───── MATERIAL SUPPLIED

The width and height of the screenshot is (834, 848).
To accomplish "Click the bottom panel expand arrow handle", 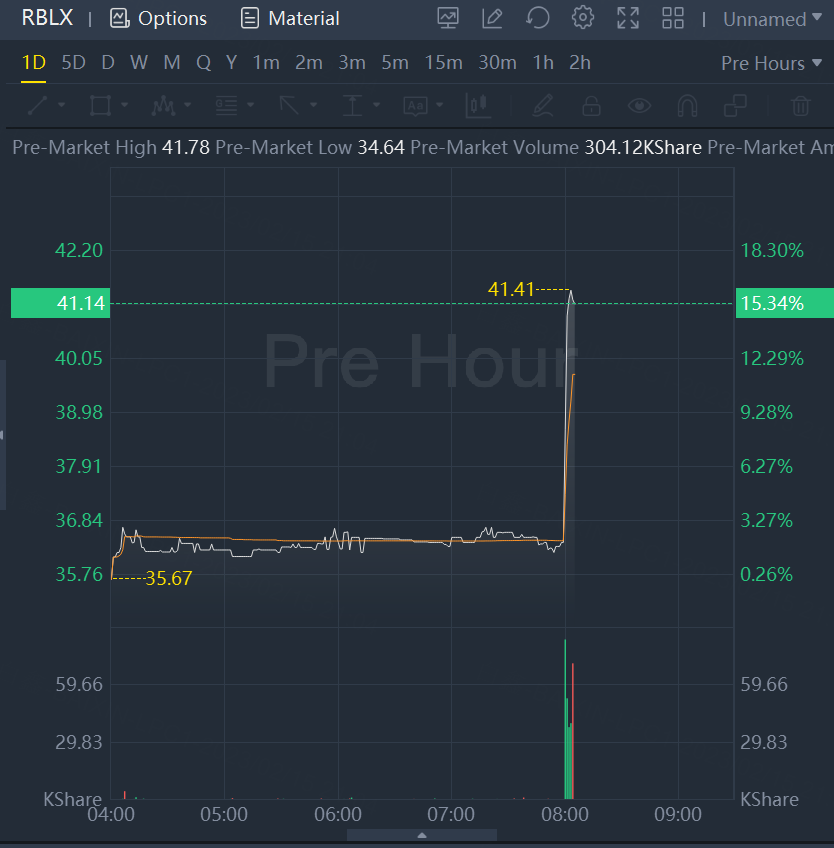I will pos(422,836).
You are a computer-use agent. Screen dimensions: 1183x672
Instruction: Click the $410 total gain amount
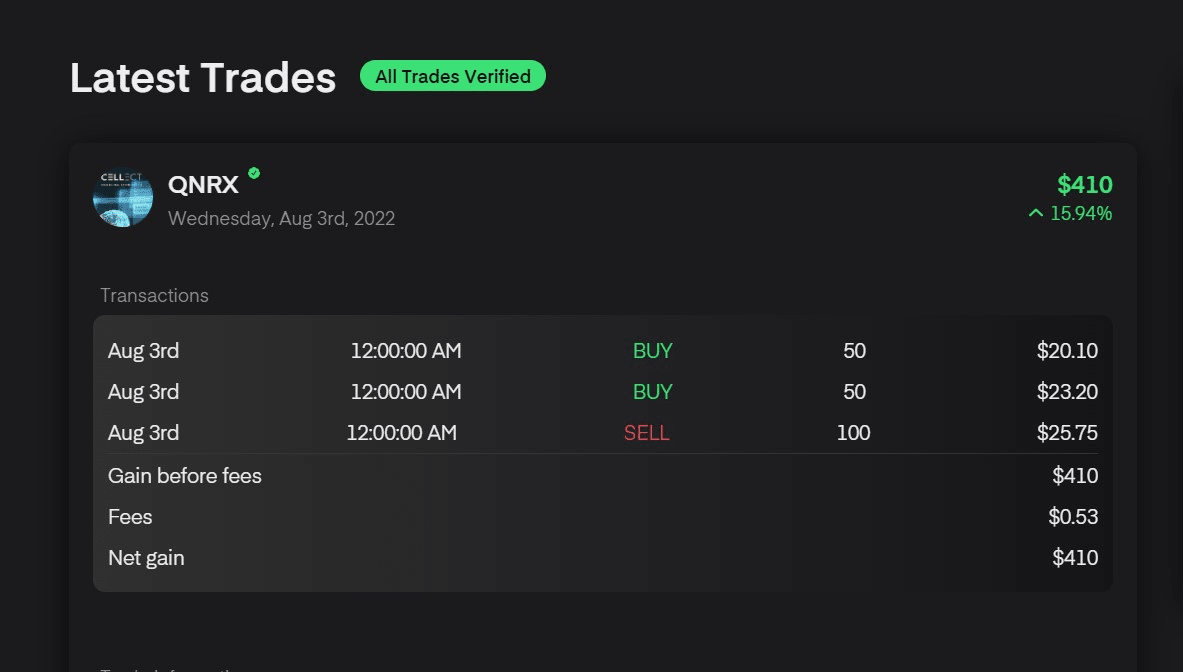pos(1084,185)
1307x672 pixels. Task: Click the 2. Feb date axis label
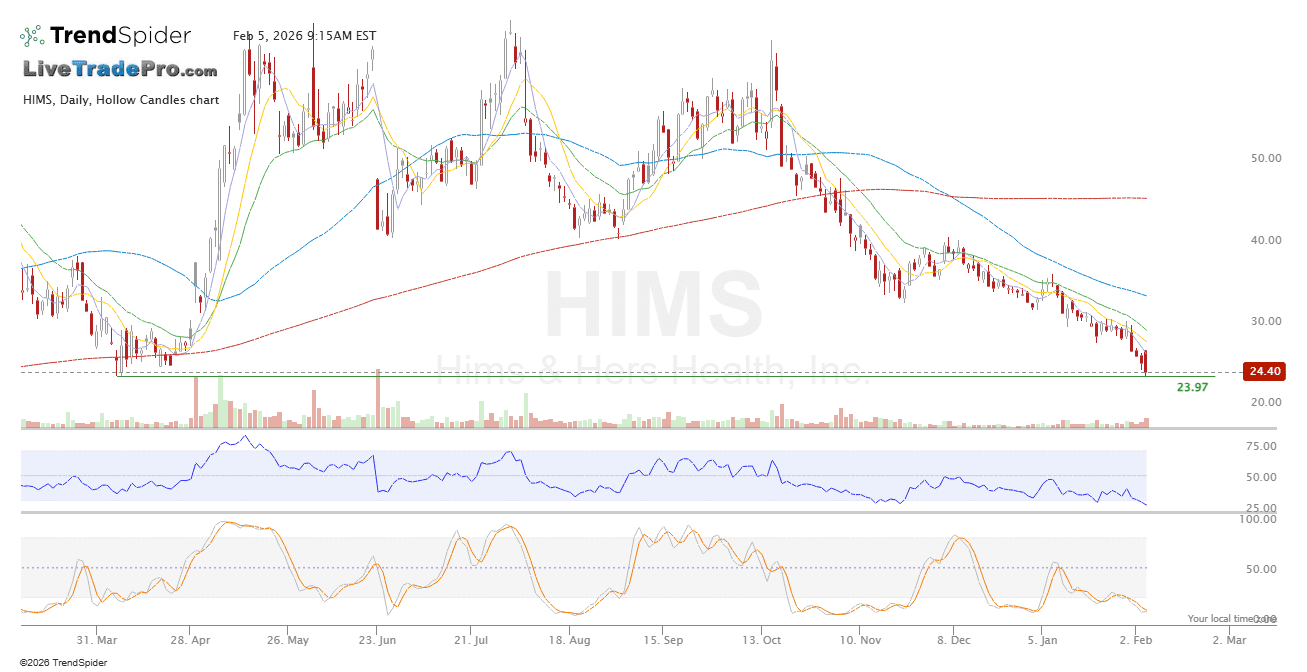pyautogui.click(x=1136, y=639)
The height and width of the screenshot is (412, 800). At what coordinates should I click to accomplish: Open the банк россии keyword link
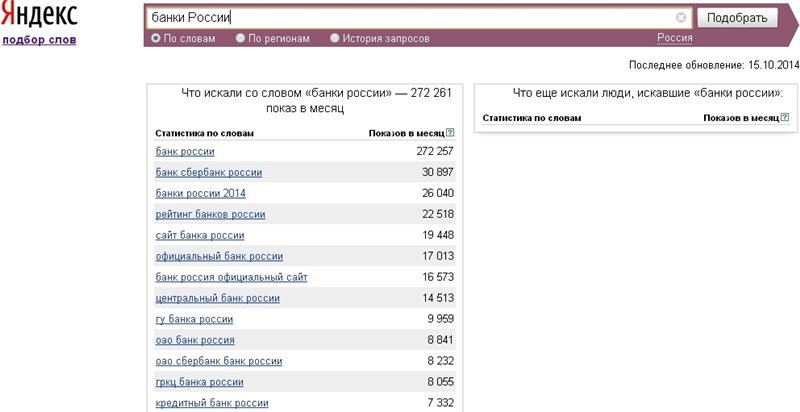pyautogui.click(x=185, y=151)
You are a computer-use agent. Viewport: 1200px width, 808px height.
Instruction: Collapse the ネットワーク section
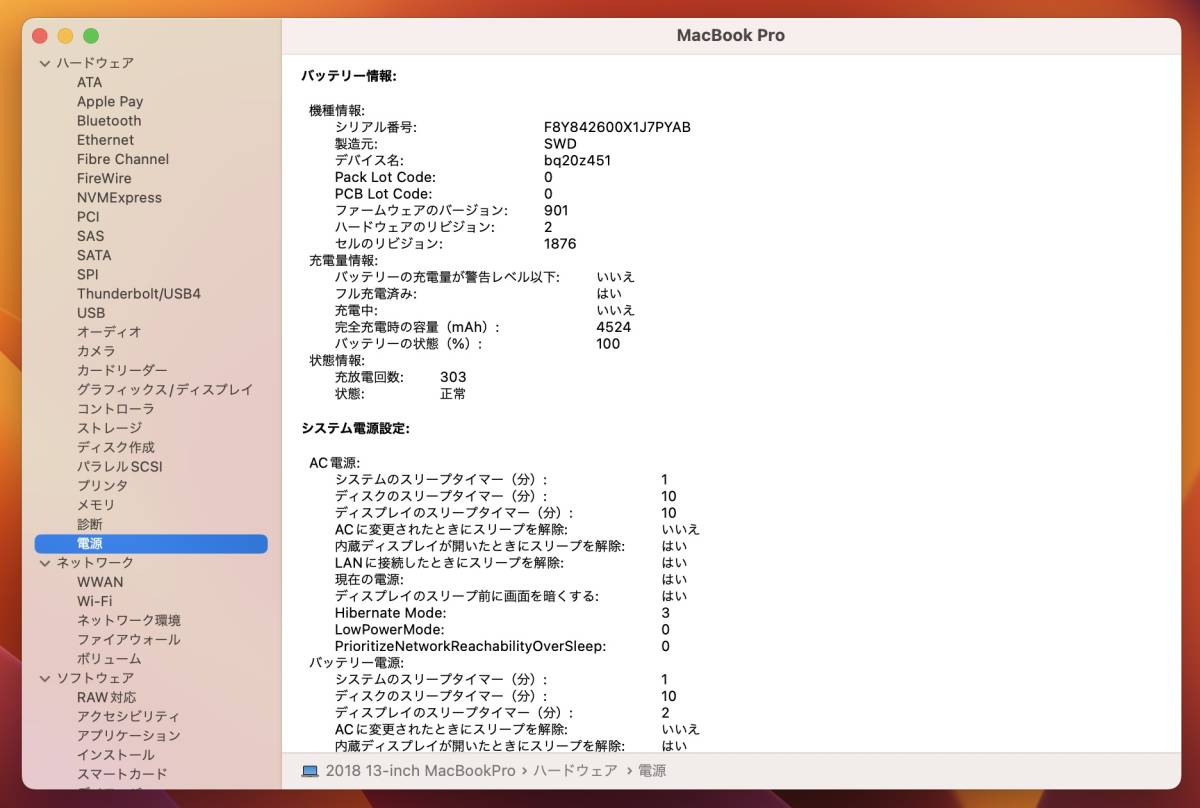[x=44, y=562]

──────────
───── MATERIAL SUPPLIED

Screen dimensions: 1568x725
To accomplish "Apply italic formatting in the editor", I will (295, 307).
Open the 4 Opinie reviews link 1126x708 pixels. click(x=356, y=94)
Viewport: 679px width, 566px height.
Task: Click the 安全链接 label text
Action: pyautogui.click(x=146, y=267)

──────────
───── MATERIAL SUPPLIED

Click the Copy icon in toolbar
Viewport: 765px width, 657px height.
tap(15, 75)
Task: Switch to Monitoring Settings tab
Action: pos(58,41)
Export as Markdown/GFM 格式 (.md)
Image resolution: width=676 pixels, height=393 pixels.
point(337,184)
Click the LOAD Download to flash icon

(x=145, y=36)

──────────

ASSIGNED TASK:
Check every line above for the word "dimensions" and copy those that have it.

TASK SOLUTION:
You are a computer-use agent. Screen dimensions: 1183x672
Screen dimensions: 1568x725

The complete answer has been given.